Records for processing:
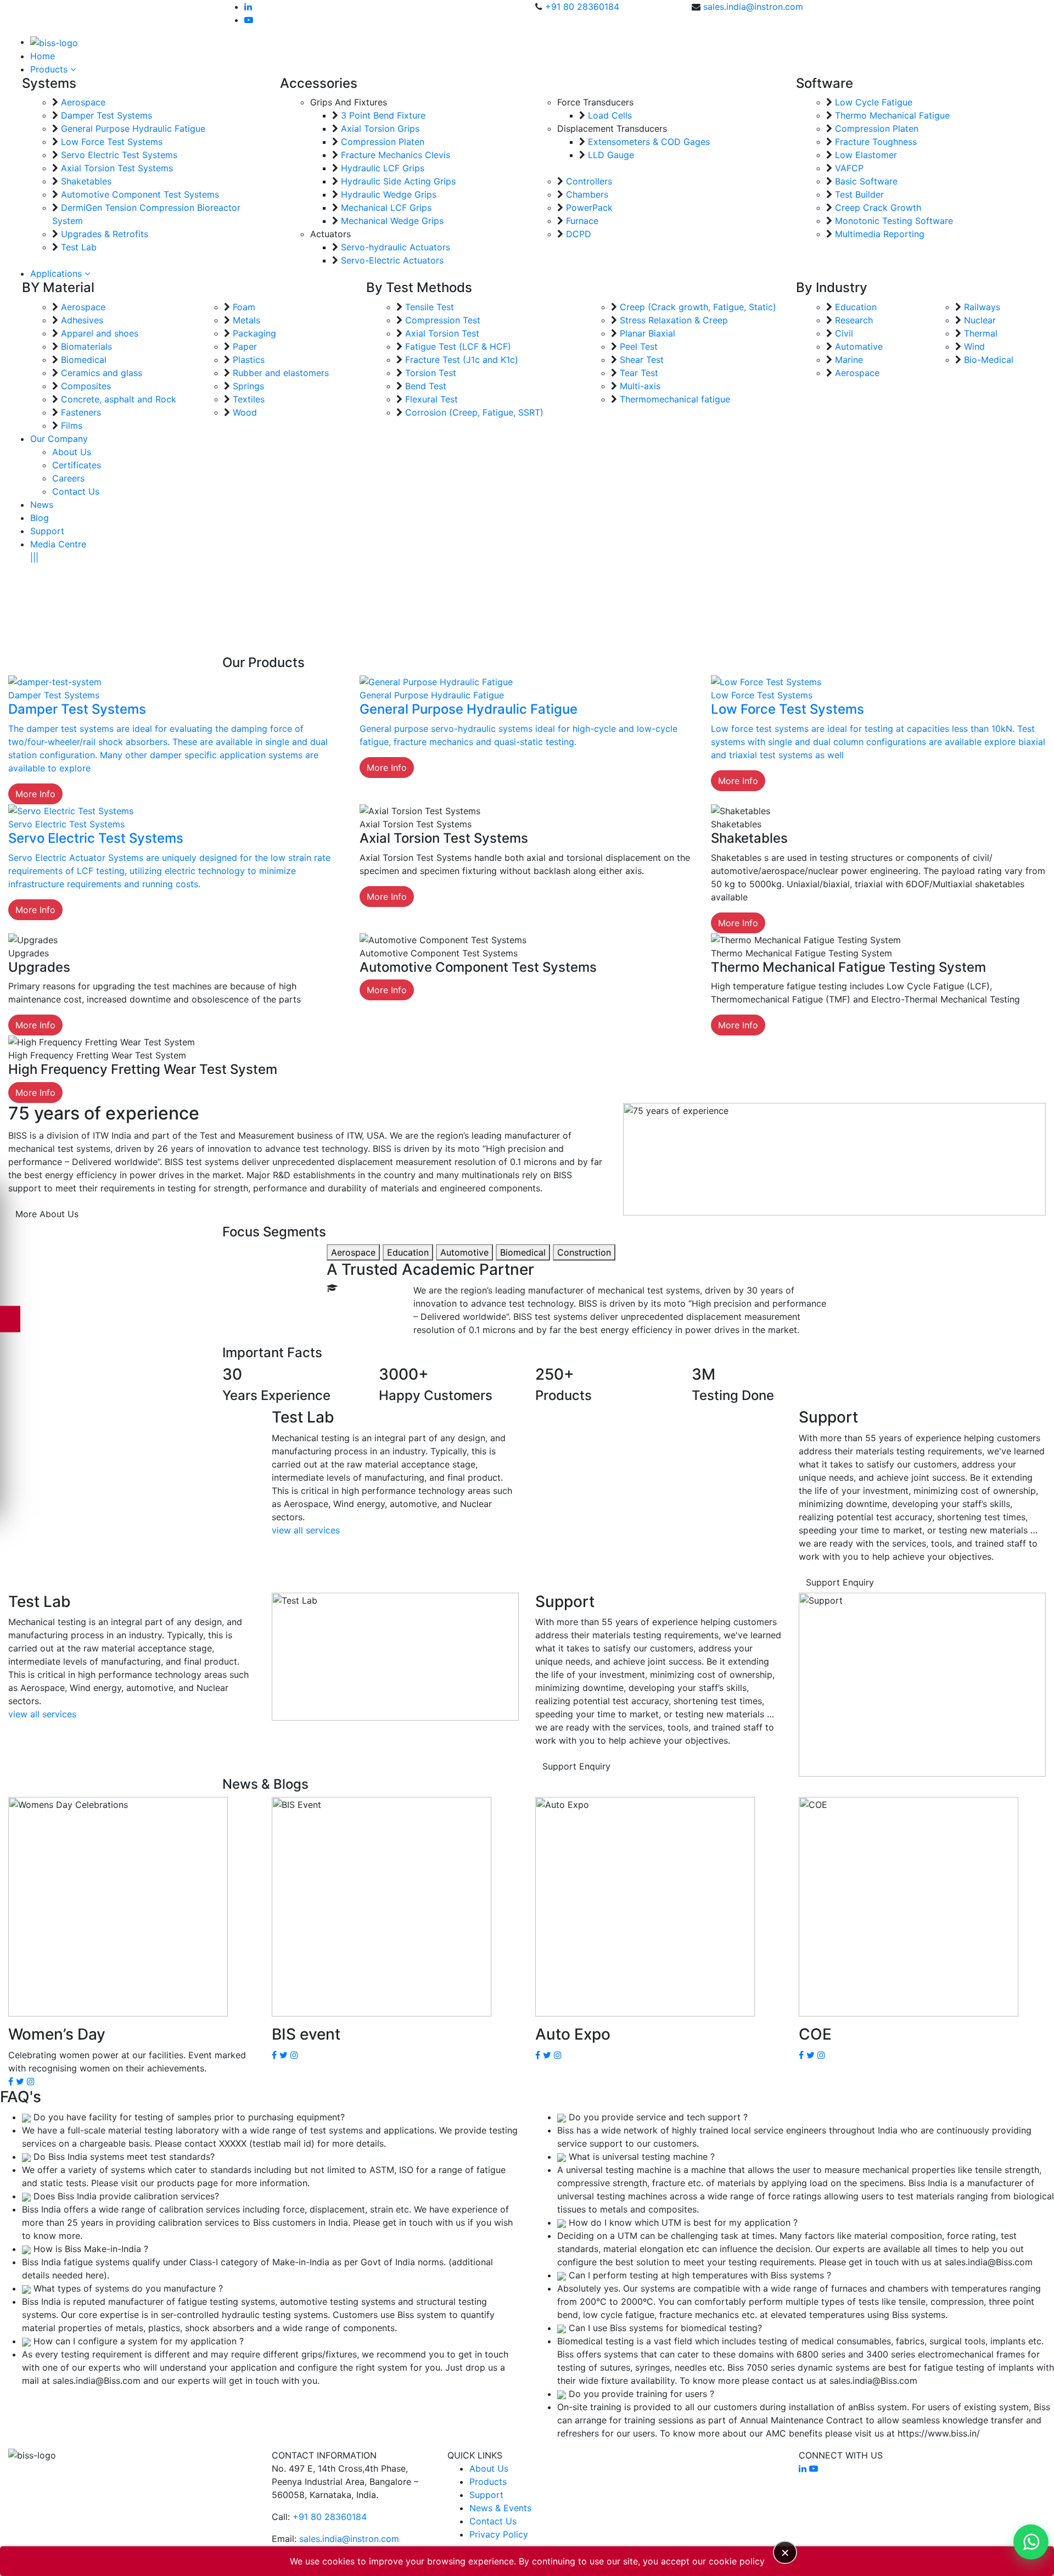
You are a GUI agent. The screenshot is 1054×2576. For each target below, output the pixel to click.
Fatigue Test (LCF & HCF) (458, 346)
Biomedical (83, 359)
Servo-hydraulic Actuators (395, 247)
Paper (245, 346)
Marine (849, 359)
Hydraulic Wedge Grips (388, 194)
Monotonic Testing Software (894, 220)
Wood (245, 412)
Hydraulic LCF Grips (382, 168)
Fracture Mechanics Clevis (395, 154)
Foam (244, 306)
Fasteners (81, 412)
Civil (844, 333)
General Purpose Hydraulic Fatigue (133, 128)
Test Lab (79, 247)
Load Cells (610, 115)
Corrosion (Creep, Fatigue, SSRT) (474, 412)
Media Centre (58, 544)
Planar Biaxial (647, 333)
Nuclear (980, 320)
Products (50, 69)
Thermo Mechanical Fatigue (892, 115)
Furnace (582, 220)
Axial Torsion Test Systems (117, 168)
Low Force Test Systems (111, 141)
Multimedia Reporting (879, 233)
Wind (974, 346)
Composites (86, 385)
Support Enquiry (840, 1582)
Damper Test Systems (106, 115)
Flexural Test (431, 399)
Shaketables (86, 181)
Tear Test (639, 372)
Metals (246, 320)
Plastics (249, 359)
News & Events (500, 2507)
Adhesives (82, 320)
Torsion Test (430, 372)
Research (854, 320)
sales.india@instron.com (753, 6)
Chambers (587, 194)
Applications (57, 273)
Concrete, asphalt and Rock (118, 399)
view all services (306, 1530)
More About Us (47, 1213)
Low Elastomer (866, 154)
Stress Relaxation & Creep (674, 320)
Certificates (76, 465)
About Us (71, 451)
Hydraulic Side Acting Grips (398, 181)
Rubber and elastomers (281, 372)
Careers (68, 478)
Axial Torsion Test (442, 333)
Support (47, 530)
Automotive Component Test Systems (140, 194)
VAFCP (849, 168)
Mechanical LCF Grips (386, 207)
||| (34, 557)
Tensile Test (429, 306)
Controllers (589, 181)
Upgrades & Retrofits (104, 233)
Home (42, 56)
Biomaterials (86, 346)
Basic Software (866, 181)
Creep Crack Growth (878, 207)
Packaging (254, 333)
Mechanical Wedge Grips (392, 220)
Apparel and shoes (99, 333)
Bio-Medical (988, 359)
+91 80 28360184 (582, 6)
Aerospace (83, 102)
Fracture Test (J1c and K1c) (461, 359)
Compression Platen (382, 141)
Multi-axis (640, 385)
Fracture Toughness (876, 141)
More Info (35, 793)
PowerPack (589, 207)
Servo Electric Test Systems (119, 154)
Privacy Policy (498, 2534)
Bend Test (425, 385)
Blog (39, 517)
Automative (859, 346)
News (41, 504)
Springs (248, 385)
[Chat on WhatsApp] (1031, 2542)
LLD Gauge (611, 154)
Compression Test (442, 320)
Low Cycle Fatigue (873, 102)
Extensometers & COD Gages (649, 141)
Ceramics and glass (101, 372)
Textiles (249, 399)
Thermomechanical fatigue (675, 399)
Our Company (59, 438)
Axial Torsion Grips (380, 128)
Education (856, 306)
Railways (982, 306)
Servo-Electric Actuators (392, 260)
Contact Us (75, 491)
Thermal (980, 333)
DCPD (578, 233)
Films (71, 425)
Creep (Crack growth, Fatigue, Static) (698, 306)
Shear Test (642, 359)
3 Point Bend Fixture (383, 115)
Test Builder (859, 194)
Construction (584, 1252)
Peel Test (639, 346)
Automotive (464, 1252)
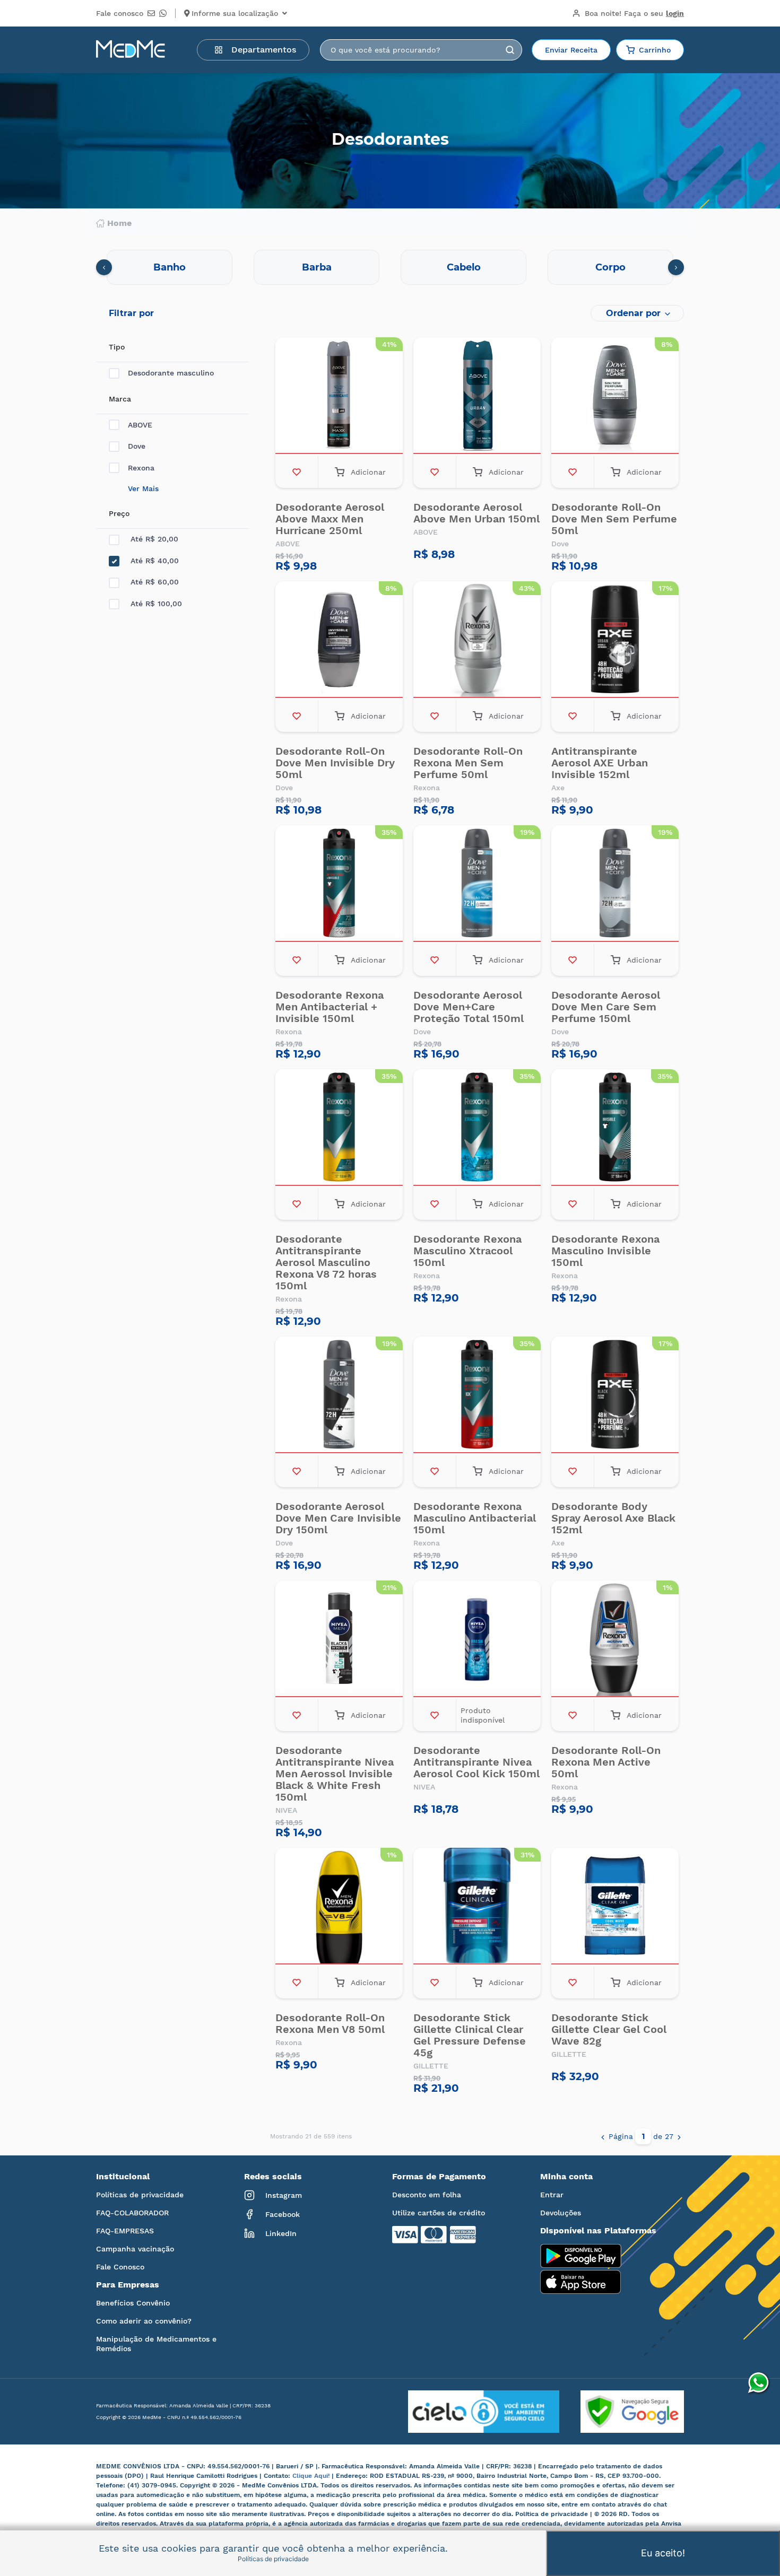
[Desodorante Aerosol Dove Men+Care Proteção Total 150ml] (477, 884)
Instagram (283, 2195)
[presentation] (104, 267)
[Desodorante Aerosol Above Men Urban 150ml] (477, 396)
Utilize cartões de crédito (438, 2212)
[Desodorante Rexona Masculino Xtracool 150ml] (477, 1128)
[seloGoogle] (621, 2411)
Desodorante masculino (171, 373)
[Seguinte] (679, 2136)
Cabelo (464, 267)
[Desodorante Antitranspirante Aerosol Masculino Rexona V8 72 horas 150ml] (339, 1128)
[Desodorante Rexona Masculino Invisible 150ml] (615, 1128)
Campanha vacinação (135, 2249)
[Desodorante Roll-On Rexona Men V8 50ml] (339, 1907)
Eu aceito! (663, 2552)
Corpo (610, 267)
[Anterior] (602, 2136)
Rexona (141, 468)
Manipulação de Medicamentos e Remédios (156, 2344)
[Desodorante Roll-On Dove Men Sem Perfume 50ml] (615, 396)
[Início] (130, 50)
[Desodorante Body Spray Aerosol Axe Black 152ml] (615, 1396)
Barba (317, 267)
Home (119, 223)
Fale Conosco (120, 2267)
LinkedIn (281, 2233)
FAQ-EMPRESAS (125, 2230)
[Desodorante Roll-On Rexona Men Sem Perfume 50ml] (477, 640)
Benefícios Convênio (133, 2303)
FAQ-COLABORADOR (132, 2212)
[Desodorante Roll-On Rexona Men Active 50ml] (615, 1639)
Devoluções (560, 2212)
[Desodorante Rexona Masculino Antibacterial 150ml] (477, 1396)
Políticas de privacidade (140, 2194)
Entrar (552, 2194)
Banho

What you have to do: Repeat the records above word for word, keeping no pictures in the copy.

Exercise result:
You are a GUI agent. The screenshot is 1054×2576. For each target below, output the pixel to click.
Fatigue Test (LCF & HCF) (458, 346)
Biomedical (83, 359)
Servo-hydraulic Actuators (395, 247)
Paper (245, 346)
Marine (849, 359)
Hydraulic Wedge Grips (388, 194)
Monotonic Testing Software (894, 220)
Wood (245, 412)
Hydraulic LCF Grips (382, 168)
Fracture Mechanics Clevis (395, 154)
Foam (244, 306)
Fasteners (81, 412)
Civil (844, 333)
General Purpose Hydraulic Fatigue (133, 128)
Test Lab (79, 247)
Load Cells (610, 115)
Corrosion (Creep, Fatigue, SSRT) (474, 412)
Media Centre (58, 544)
Planar Biaxial (647, 333)
Nuclear (980, 320)
Products (50, 69)
Thermo Mechanical Fatigue (892, 115)
Furnace (582, 220)
Axial Torsion Test Systems (117, 168)
Low Force Test Systems (111, 141)
Multimedia Reporting (879, 233)
Wind (974, 346)
Composites (86, 385)
Support Enquiry (840, 1582)
Damper Test Systems (106, 115)
Flexural Test (431, 399)
Shaketables (86, 181)
Tear Test (639, 372)
Metals (246, 320)
Plastics (249, 359)
News & Events (500, 2507)
Adhesives (82, 320)
Torsion Test (430, 372)
Research (854, 320)
sales.india@instron.com (753, 6)
Chambers (587, 194)
Applications (57, 273)
Concrete, asphalt and Rock (118, 399)
view all services (306, 1530)
More About Us (47, 1213)
Low Elastomer (866, 154)
Stress Relaxation & Creep (674, 320)
Certificates (76, 465)
About Us (71, 451)
Hydraulic Side Acting Grips (398, 181)
Rubber and elastomers (281, 372)
Careers (68, 478)
Axial Torsion Test (442, 333)
Support (47, 530)
Automotive Component Test Systems (140, 194)
VAFCP (849, 168)
Mechanical LCF Grips (386, 207)
||| (34, 557)
Tensile Test (429, 306)
Controllers (589, 181)
Upgrades & Retrofits (104, 233)
Home (42, 56)
Biomaterials (86, 346)
Basic Software (866, 181)
Creep Crack Growth (878, 207)
Packaging (254, 333)
Mechanical Wedge Grips (392, 220)
Apparel and shoes (99, 333)
Bio-Medical (988, 359)
+91 80 28360184 (582, 6)
Aerospace (83, 102)
Fracture Test (J1c and K1c) (461, 359)
Compression Platen (382, 141)
Multi-axis (640, 385)
Fracture Toughness (876, 141)
More Info (35, 793)
PowerPack (589, 207)
Servo Electric Test Systems (119, 154)
Privacy Policy (498, 2534)
Bend Test (425, 385)
Blog (39, 517)
Automative (859, 346)
News (41, 504)
Springs (248, 385)
[Chat on WhatsApp] (1031, 2542)
LLD Gauge (611, 154)
Compression Test (442, 320)
Low Cycle Fatigue (873, 102)
Extensometers & COD Gages (649, 141)
Ceramics and glass (101, 372)
Textiles (249, 399)
Thermomechanical fatigue (675, 399)
Our Company (59, 438)
Axial Torsion Grips (380, 128)
Education (856, 306)
Railways (982, 306)
Servo-Electric Actuators (392, 260)
Contact Us (75, 491)
Thermal (980, 333)
DCPD (578, 233)
Films (71, 425)
Creep (Crack growth, Fatigue, Static) (698, 306)
Shear Test (642, 359)
3 Point Bend Fixture (383, 115)
Test Builder (859, 194)
Construction (584, 1252)
Peel Test (639, 346)
Automotive (464, 1252)
[Desodorante Aerosol Dove Men+Care Proteção Total 150ml] (477, 884)
Instagram (283, 2195)
[presentation] (104, 267)
[Desodorante Aerosol Above Men Urban 150ml] (477, 396)
Utilize cartões de crédito (438, 2212)
[Desodorante Rexona Masculino Xtracool 150ml] (477, 1128)
[seloGoogle] (621, 2411)
Desodorante masculino (171, 373)
[Seguinte] (679, 2136)
Cabelo (464, 267)
[Desodorante Antitranspirante Aerosol Masculino Rexona V8 72 horas 150ml] (339, 1128)
[Desodorante Rexona Masculino Invisible 150ml] (615, 1128)
Campanha vacinação (135, 2249)
[Desodorante Roll-On Rexona Men V8 50ml] (339, 1907)
Eu aceito! (663, 2552)
Corpo (610, 267)
[Anterior] (602, 2136)
Rexona (141, 468)
Manipulação de Medicamentos e Remédios (156, 2344)
[Desodorante Roll-On Dove Men Sem Perfume 50ml] (615, 396)
[Início] (130, 50)
[Desodorante Body Spray Aerosol Axe Black 152ml] (615, 1396)
Barba (317, 267)
Home (119, 223)
Fale Conosco (120, 2267)
LinkedIn (281, 2233)
FAQ-EMPRESAS (125, 2230)
[Desodorante Roll-On Rexona Men Sem Perfume 50ml] (477, 640)
Benefícios Convênio (133, 2303)
FAQ-COLABORADOR (132, 2212)
[Desodorante Roll-On Rexona Men Active 50ml] (615, 1639)
Devoluções (560, 2212)
[Desodorante Rexona Masculino Antibacterial 150ml] (477, 1396)
Políticas de privacidade (140, 2194)
Entrar (552, 2194)
Banho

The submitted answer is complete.